Um estudo feito pela Fundação Oswaldo Cruz (Fiocruz), com conteúdos captados entre 17 de março e 10 de abril deste ano, mostrou que 65% das fake news envolviam curas caseiras milagrosas (sem qualquer comprovação científica) para a Covid-19; 5,7% eram sobre golpes bancários; 5% tratavam de falsos projetos para arrecadar recursos destinados à instituições de pesquisas; e 4,3% qualificavam a doença como uma manobra política.
No Brasil, o presidente Jair Bolsonaro defende o uso da cloroquina para tratar a doença, medicamento sem comprovação científica e que pode causar efeitos colaterais sérios quando usado indiscriminadamente.
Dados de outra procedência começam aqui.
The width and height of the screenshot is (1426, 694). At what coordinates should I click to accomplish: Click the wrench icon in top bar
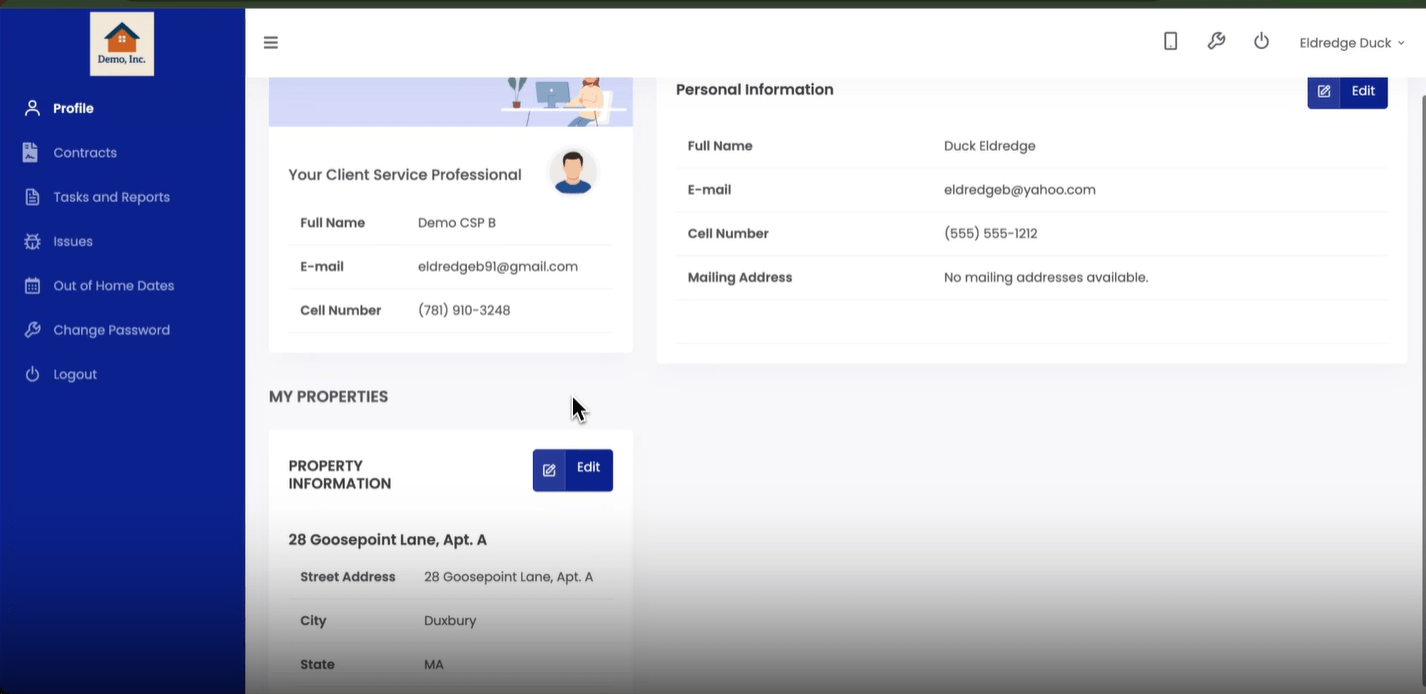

Nos Estados Unidos, em abril, o presidente Donald Trump sugeriu que injeções de desinfetante promoveriam uma “limpeza interna” nos organismos das pessoas, ajudando a prevenir e a tratar a Covid-19. Nas 18 horas seguidas ao pronunciamento presidencial, a cidade de Nova York registrou mais que o dobro de ocorrências de intoxicação pelo produto do que o normal. Os serviços de emergência de todo o país também receberam inúmeras ligações para confirmar a informação dada por Trump.
De acordo com especialistas, a mistura de medo da doença com o vácuo de informação causado pelo fato de o vírus ser novo e com a contribuição de agentes públicos com a “pandemia da desinformação” cria um terreno fértil para a disseminação de fake news.
Dessa forma, Lídice destaca que a CPMI demonstra sua importância pelo fato de tornar público a discussão sobre as fake news no país. “Hoje, esse debate se torna indispensável justamente porque está comprovado que essas notícias falsas não são só uma ameaça à democracia, como também são uma ameaça à saúde pública e à vida das pessoas da sociedade brasileira”, afirma.
A deputada ainda citou a prisão do ex-estrategista de Donald Trump, nesta quinta-feira (20), sob acusações de desvio de centenas de milhares de dólares doados para a construção do muro que separaria os Estados Unidos do México. Steve Bannon, ideólogo da extrema-direita, é próximo da família Bolsonaro.
A campanha “Nós Construímos o Muro”, segundo a Procuradoria-geral de Nova York, teria arrecadado um total de US$ 25 milhões para erguer a promessa-chave da plataforma eleitoral anti-imigração de Trump.
“Ele que é o principal ‘mago’, organizador dessas ações da extrema-direita, no contexto internacional, ameaçando as democracias, acaba de ser preso. Ele também teve contato com a campanha de Jair Bolsonaro. Tudo isso vai se entrecruzando nesse momento em nosso país”, comentou Lídice, de forma que isso pode ter consequências no desdobramento das investigações da CPMI sobre as eleições de 2018 no Brasil.
Para finalizar, Lídice lembrou que países como França, Alemanha e Estados Unidos já estão legislando sobre fake news e punindo as plataformas e redes sociais e que o Brasil precisa de agilidade nesse sentido também.
“É preciso que o Congresso haja como intermediador e interlocutor desse conflito, temos que dar voz a essa indignação da sociedade com as fake news e a não-punição das plataforma. Não é uma questão de direita ou de esquerda, mas essas redes precisam sofrer algum tipo de advertência. Não se pode inventar sobre a biografia de alguém, nem usar empresas para massificar uma informação fraudulenta, por exemplo. Sobre isso, nós (Congresso) temos que intermediar de alguma maneira, seja em forma de negociação, de conversa permanente, de legislação para criar um ambiente de cordialidade nas redes”.